RE: Issue 71: Additional actors

Putting aside the question of why a sender would want to put something
in the message that must not be understood, it seems to me to be better
dealt with using encapsulation as this does not put us in a situation
where we have to redefine what "understand" means. 
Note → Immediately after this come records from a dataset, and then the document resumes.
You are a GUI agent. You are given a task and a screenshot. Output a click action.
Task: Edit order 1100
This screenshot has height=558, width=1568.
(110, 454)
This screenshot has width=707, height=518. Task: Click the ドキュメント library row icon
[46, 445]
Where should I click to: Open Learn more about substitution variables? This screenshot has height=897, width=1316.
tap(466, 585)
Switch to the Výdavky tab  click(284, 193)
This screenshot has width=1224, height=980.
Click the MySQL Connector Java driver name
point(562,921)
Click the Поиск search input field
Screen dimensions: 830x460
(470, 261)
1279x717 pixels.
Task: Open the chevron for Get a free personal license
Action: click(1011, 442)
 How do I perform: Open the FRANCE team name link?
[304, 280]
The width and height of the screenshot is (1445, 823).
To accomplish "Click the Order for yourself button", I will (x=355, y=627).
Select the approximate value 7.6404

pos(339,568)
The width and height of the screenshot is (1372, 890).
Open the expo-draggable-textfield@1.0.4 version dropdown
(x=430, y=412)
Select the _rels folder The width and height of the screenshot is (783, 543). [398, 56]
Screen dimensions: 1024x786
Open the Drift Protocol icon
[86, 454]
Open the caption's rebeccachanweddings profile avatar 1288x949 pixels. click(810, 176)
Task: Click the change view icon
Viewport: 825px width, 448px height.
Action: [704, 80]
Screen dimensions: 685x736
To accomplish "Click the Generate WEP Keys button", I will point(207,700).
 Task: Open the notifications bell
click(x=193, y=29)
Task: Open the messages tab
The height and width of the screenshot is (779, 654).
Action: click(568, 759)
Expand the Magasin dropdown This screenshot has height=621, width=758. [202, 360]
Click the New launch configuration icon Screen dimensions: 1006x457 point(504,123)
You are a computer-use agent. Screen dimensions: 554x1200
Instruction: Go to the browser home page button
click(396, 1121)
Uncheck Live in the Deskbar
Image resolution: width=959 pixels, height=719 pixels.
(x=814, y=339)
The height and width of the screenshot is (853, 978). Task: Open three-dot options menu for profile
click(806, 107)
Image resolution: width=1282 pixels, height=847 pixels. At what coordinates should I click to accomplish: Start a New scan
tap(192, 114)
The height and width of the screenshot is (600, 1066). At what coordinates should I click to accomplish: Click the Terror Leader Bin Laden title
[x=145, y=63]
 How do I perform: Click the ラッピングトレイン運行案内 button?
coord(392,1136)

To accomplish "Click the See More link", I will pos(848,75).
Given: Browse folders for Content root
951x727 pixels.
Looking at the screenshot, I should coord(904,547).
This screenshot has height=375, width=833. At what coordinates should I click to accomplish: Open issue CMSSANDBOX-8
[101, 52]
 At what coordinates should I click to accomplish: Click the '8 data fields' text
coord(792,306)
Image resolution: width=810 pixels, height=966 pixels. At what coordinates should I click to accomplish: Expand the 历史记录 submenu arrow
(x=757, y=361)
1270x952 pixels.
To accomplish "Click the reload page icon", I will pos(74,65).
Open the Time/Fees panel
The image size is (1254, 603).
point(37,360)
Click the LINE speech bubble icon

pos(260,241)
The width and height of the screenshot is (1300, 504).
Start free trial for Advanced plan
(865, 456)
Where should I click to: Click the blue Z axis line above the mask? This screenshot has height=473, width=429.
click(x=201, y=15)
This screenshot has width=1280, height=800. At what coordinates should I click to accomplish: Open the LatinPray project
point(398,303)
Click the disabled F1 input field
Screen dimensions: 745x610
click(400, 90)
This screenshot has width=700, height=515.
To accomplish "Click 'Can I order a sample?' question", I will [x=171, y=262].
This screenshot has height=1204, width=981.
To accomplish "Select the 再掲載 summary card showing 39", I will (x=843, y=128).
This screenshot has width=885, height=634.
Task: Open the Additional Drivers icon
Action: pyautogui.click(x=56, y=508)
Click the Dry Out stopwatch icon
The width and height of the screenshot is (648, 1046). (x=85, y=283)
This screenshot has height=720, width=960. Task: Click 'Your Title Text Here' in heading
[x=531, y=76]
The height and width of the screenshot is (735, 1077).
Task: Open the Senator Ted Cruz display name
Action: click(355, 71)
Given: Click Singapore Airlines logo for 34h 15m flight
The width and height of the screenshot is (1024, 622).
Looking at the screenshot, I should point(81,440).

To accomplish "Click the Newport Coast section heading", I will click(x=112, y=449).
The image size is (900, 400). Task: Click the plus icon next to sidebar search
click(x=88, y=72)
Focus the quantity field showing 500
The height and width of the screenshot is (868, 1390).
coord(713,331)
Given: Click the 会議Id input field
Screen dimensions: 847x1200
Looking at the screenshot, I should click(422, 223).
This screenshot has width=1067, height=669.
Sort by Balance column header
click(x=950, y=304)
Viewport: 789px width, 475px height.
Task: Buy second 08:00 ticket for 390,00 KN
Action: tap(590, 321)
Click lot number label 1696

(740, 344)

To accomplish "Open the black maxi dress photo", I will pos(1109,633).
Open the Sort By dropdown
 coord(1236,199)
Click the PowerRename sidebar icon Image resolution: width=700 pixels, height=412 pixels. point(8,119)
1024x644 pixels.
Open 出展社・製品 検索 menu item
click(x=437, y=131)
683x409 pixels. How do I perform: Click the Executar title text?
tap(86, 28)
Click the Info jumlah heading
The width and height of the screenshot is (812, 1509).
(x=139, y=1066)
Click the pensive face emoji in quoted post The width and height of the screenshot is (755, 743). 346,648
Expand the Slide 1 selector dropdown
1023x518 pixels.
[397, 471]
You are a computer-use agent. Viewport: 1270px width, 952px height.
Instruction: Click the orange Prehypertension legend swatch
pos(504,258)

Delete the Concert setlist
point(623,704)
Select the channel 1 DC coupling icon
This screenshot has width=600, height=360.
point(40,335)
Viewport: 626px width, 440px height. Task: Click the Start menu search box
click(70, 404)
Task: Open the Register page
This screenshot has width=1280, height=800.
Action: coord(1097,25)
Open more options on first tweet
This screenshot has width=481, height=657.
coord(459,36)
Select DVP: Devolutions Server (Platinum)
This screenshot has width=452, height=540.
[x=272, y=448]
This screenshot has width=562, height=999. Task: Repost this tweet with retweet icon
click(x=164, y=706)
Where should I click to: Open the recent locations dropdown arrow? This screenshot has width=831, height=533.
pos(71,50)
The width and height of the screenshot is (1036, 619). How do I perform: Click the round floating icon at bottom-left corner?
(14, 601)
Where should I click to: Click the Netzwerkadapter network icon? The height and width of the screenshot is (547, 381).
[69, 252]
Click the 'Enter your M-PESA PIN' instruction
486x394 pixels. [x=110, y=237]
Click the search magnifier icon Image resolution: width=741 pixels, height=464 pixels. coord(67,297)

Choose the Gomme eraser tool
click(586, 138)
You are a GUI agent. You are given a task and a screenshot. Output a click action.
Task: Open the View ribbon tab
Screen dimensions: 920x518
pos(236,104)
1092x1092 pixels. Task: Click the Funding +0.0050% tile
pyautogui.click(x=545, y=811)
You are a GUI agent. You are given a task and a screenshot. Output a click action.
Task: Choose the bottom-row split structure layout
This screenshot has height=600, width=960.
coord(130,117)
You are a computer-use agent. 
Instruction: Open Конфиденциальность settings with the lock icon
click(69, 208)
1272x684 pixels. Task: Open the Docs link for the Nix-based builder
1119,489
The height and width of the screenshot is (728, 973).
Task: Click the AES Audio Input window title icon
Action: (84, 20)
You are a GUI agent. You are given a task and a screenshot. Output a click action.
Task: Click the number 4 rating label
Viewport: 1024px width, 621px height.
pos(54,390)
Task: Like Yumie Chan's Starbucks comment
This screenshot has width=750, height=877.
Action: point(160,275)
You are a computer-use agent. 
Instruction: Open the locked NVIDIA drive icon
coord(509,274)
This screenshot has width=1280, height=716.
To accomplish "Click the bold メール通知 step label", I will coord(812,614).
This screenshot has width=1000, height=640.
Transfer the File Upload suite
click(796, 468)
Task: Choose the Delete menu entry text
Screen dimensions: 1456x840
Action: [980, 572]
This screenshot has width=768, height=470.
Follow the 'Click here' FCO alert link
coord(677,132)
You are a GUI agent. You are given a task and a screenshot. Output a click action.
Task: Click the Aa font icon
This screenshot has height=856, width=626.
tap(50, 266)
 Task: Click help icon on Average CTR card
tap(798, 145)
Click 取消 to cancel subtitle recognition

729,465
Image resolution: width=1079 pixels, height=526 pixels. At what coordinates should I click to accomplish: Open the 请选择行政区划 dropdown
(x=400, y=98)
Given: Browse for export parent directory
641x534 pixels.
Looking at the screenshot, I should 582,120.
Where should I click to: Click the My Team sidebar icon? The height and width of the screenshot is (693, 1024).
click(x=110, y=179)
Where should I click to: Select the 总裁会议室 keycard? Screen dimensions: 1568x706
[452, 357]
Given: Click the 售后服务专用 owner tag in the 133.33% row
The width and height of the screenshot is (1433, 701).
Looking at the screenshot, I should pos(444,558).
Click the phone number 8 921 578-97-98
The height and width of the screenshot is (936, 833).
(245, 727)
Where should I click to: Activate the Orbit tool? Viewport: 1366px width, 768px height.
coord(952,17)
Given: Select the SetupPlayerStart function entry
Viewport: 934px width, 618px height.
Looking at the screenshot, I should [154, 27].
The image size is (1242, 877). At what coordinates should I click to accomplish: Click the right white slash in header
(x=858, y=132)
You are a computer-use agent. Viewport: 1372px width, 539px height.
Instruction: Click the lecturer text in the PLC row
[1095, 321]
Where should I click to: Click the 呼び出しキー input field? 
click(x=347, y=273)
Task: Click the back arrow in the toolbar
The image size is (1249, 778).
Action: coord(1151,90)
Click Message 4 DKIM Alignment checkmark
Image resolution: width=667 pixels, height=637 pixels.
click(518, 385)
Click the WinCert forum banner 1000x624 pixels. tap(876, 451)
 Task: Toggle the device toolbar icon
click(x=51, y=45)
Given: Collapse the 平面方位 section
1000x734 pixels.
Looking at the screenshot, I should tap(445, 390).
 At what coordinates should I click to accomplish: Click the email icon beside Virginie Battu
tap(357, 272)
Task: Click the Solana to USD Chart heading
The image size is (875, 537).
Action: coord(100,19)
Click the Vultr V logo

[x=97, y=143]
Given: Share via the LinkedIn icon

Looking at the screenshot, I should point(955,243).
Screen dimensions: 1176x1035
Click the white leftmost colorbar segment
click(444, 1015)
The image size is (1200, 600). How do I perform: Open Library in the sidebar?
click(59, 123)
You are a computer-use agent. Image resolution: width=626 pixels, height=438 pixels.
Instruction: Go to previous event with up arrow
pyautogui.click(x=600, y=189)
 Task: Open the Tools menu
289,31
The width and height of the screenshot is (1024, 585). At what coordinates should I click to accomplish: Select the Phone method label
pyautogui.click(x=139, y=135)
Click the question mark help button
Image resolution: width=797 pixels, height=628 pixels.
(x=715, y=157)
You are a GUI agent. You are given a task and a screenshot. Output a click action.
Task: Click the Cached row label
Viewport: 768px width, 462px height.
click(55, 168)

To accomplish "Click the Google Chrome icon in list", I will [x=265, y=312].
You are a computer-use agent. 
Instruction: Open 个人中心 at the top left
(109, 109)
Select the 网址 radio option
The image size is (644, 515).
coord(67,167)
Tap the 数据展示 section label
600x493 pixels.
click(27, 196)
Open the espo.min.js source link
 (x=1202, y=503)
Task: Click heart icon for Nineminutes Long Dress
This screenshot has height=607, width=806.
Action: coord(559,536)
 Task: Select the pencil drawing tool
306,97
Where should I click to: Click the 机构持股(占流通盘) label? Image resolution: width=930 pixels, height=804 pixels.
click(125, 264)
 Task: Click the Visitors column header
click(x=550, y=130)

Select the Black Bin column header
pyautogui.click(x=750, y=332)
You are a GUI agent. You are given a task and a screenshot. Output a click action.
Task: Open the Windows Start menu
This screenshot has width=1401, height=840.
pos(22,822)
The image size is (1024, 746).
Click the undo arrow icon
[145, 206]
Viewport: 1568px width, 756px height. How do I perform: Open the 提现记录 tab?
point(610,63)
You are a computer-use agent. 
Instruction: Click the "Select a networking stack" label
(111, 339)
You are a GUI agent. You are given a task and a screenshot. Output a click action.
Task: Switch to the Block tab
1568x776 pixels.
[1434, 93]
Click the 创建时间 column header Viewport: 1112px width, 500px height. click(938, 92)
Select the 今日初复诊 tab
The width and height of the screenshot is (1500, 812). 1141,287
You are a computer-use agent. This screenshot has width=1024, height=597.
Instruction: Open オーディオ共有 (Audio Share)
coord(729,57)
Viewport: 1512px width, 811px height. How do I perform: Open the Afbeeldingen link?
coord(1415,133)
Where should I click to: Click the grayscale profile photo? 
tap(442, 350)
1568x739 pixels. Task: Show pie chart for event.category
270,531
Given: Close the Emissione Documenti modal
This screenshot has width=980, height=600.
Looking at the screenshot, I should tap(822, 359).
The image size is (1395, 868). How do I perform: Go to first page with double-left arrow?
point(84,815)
<s:Envelope xmlns:s="http://www.w3.org/2001/06/soap-envelope">
 <s:Header>
  <a:DontTouchThis xmlns:a="http://www.example.org">
     ...
  </a:DontTouchThis>
 </s:Header>
 <s:Body>
   ...
 </s:Body>
</s:Envelope>

Note again, that we don't say anything about what processing means - it
may well mean simply "parse this blob".

Henrik

>It is the looseness in the phrase "it may well be ignored" 
>that rather sums it up.  The inserter of such a block may want 
>to say "it jolly well SHOULD/MUST be ignored" (by actors other 
>than those whose blocks refer to it, etc.).
>
>It behaves sort of like the inverse of mustunderstand -- 
>mustnotthinkyouunderstand.  If the final destination happened 
>to be outfitted with code which would otherwise want to 
>"dispatch" based on the presence of such a block, there is no 
>other convenient way for the sender to clearly indicate that 
>(in this particular case) it should not do so.